◆ Task statement:
Copy the records word for word, from the first line up to and including the line with "workspace-tab-shading: Shading is". Omit the pictures.

◆ Data for analysis:
- - -

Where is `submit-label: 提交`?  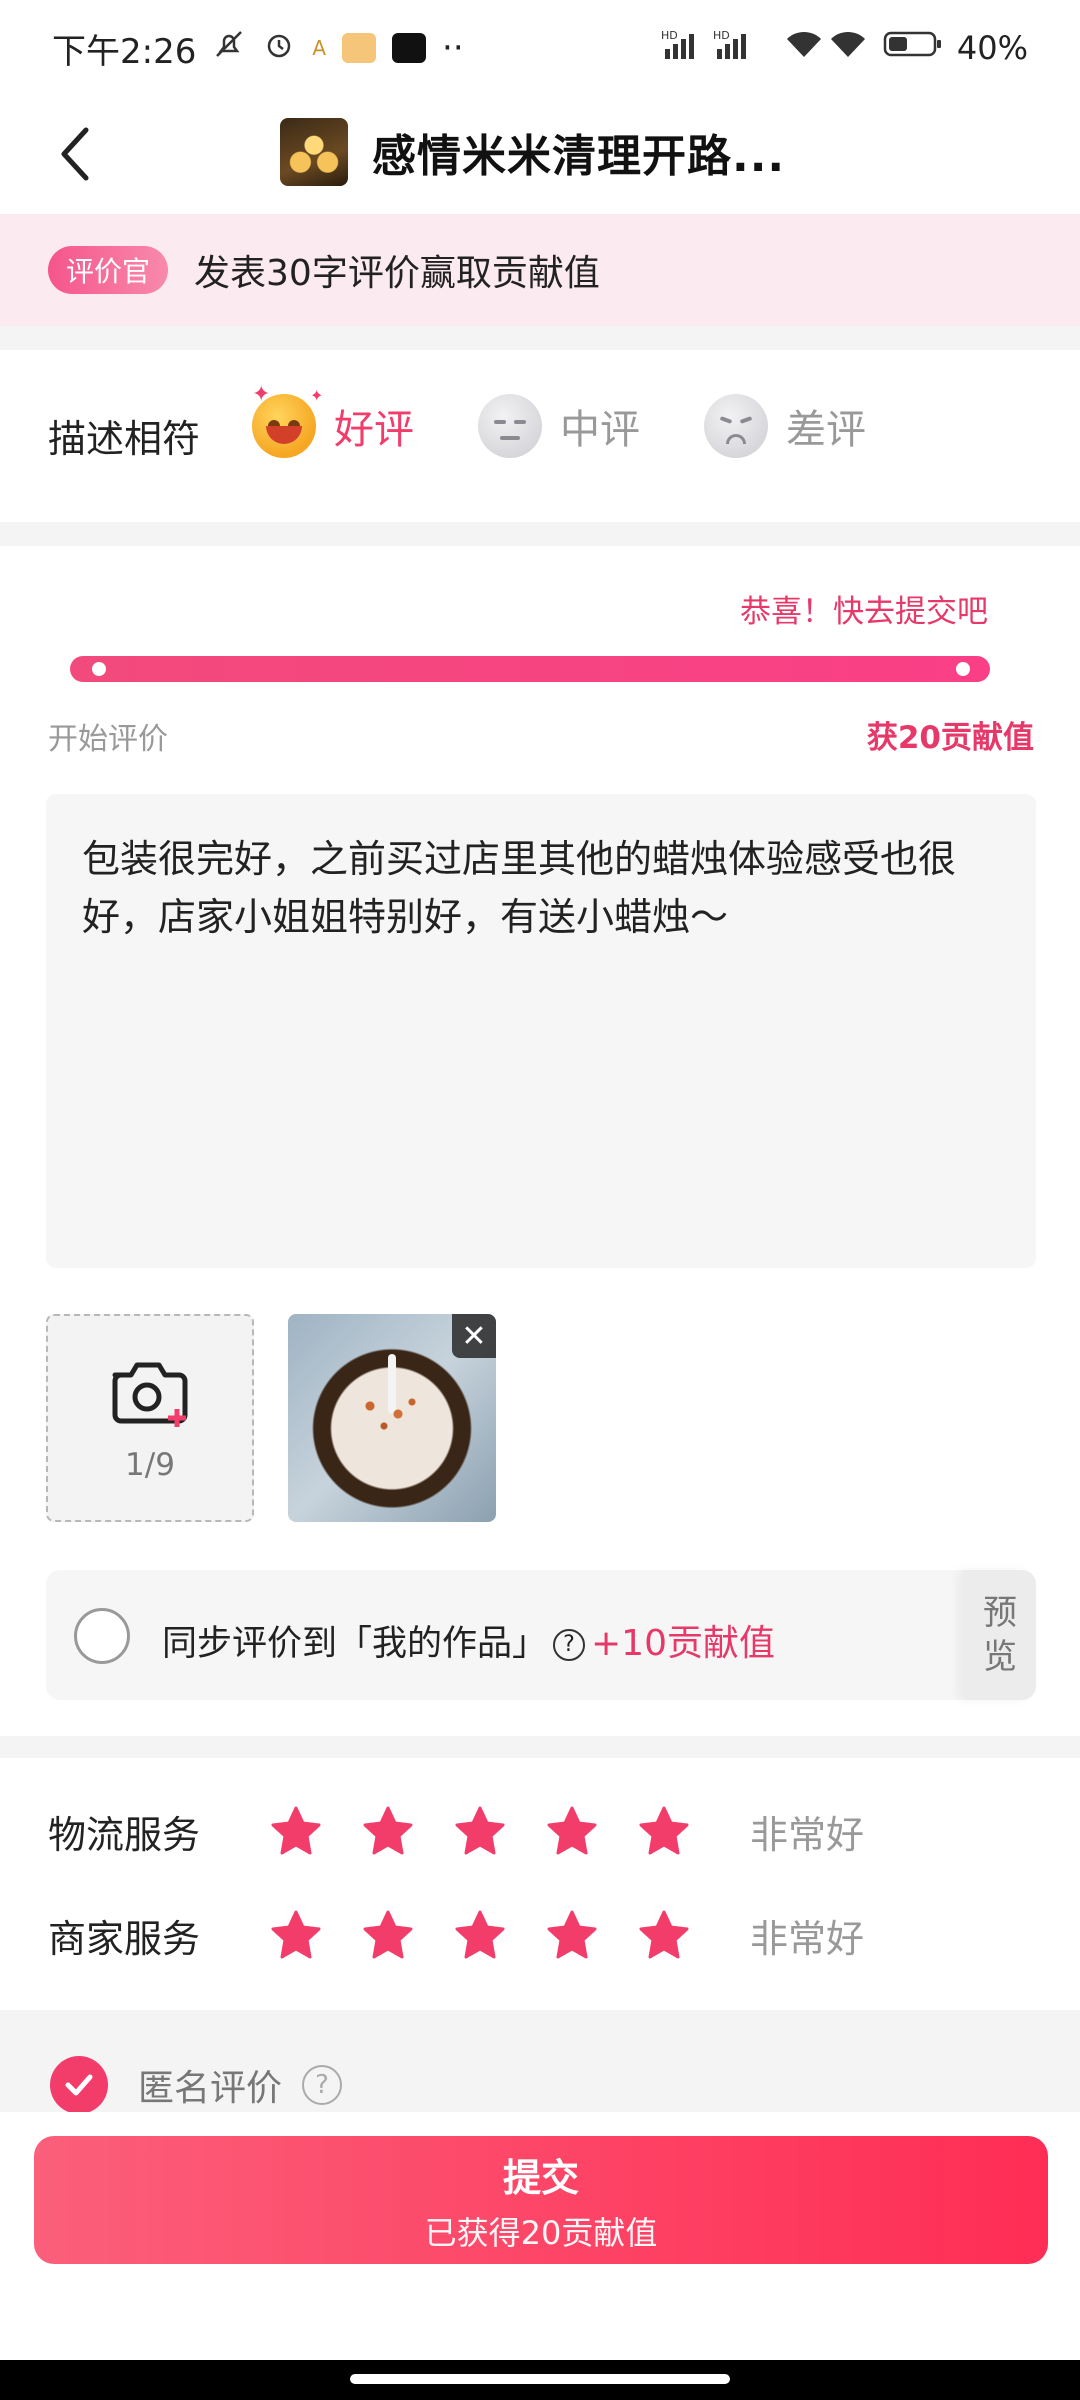
submit-label: 提交 is located at coordinates (540, 2178).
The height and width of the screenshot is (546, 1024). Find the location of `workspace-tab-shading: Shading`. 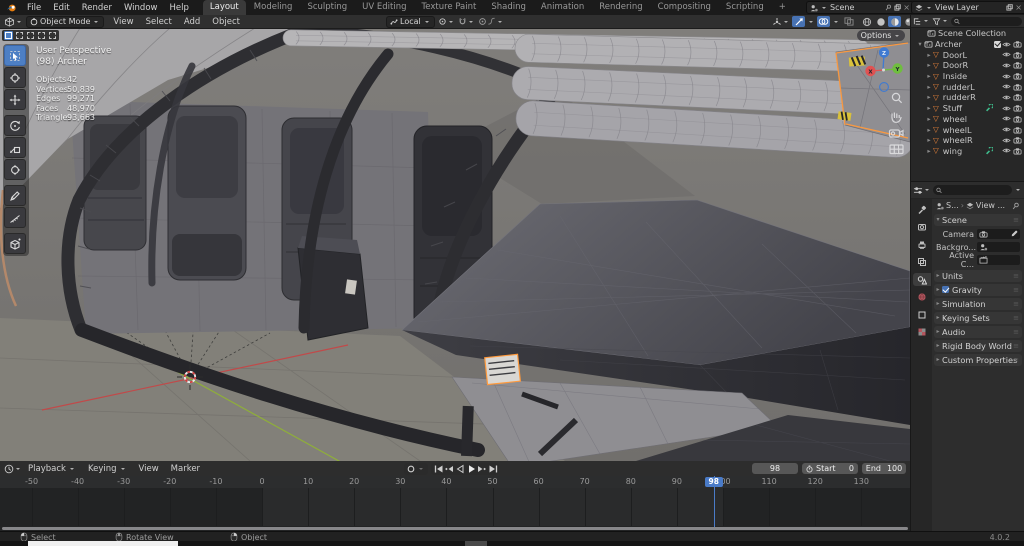

workspace-tab-shading: Shading is located at coordinates (508, 8).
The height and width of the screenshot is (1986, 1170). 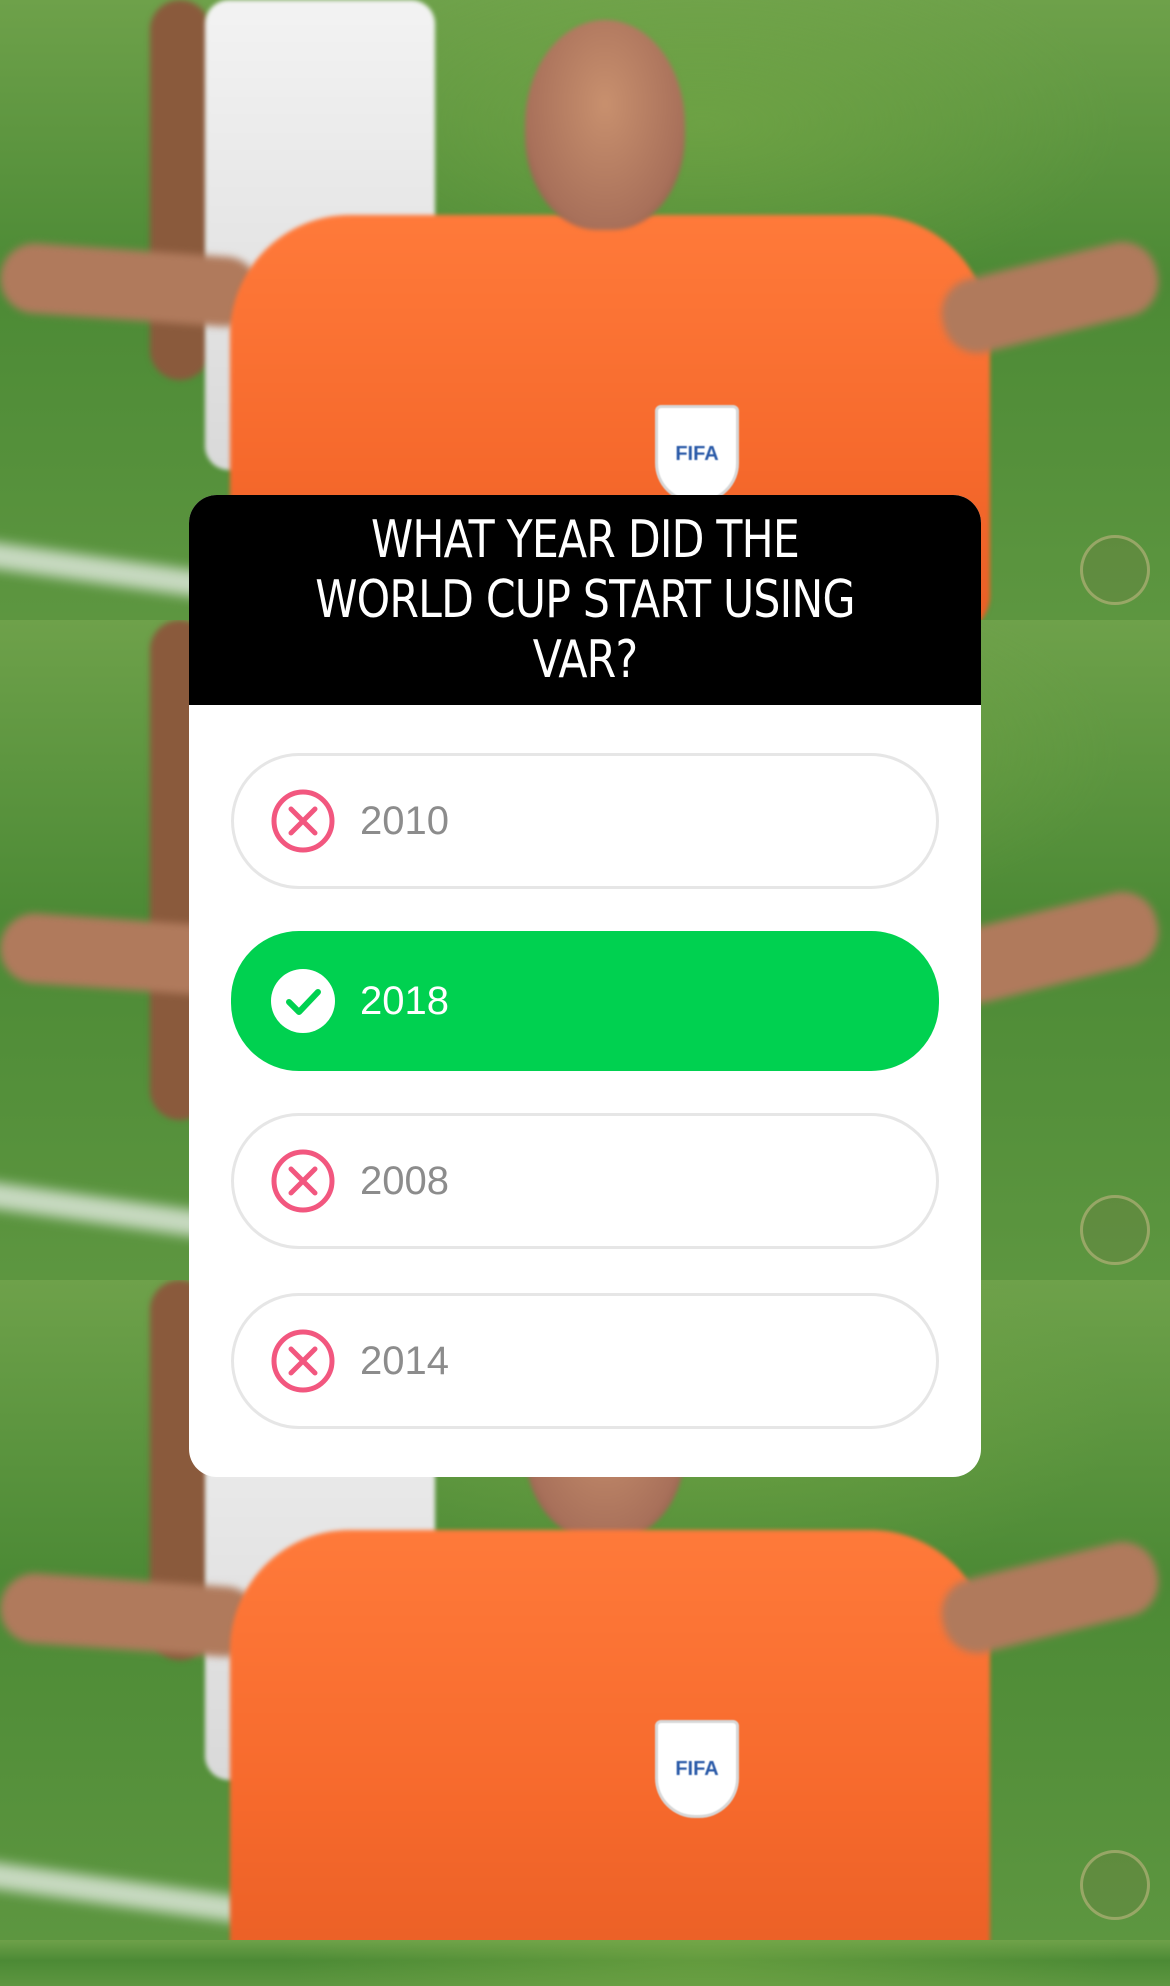 What do you see at coordinates (585, 821) in the screenshot?
I see `quiz-option-2010: 2010` at bounding box center [585, 821].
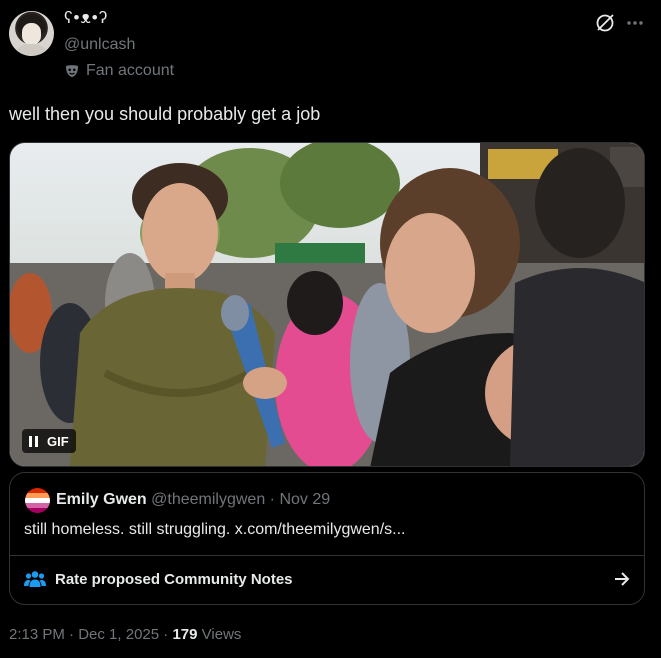 Image resolution: width=661 pixels, height=658 pixels. Describe the element at coordinates (118, 634) in the screenshot. I see `tweet-date: Dec 1, 2025` at that location.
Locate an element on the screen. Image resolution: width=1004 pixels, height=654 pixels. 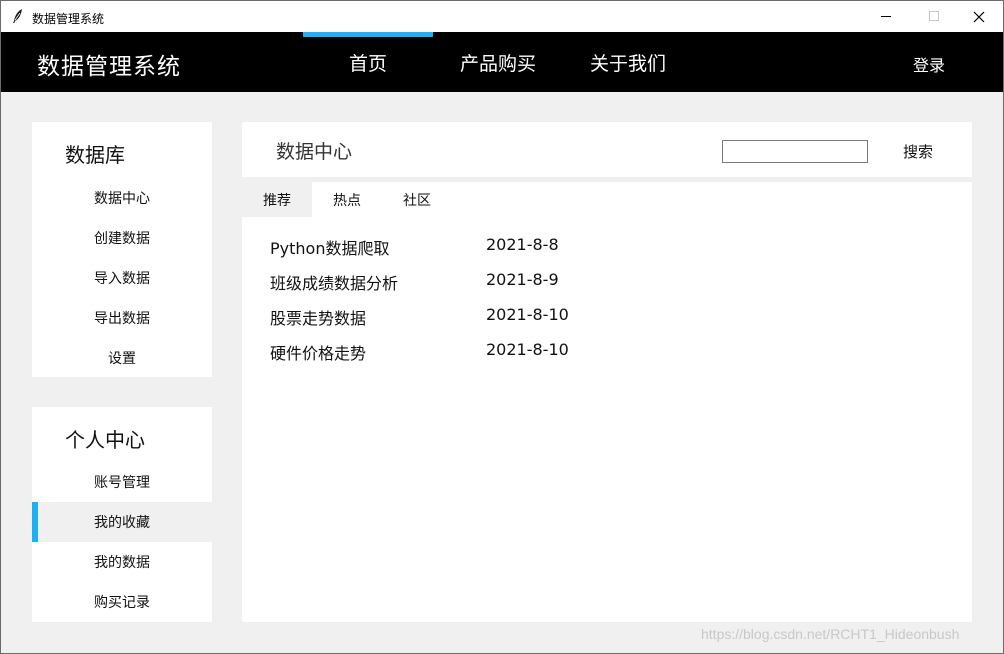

- - -

◆ Written response:
Where is `submit-label: 提交`?  
submit-label: 提交 is located at coordinates (540, 2178).
The height and width of the screenshot is (546, 1024). Find the location of `workspace-tab-shading: Shading`. 

workspace-tab-shading: Shading is located at coordinates (508, 8).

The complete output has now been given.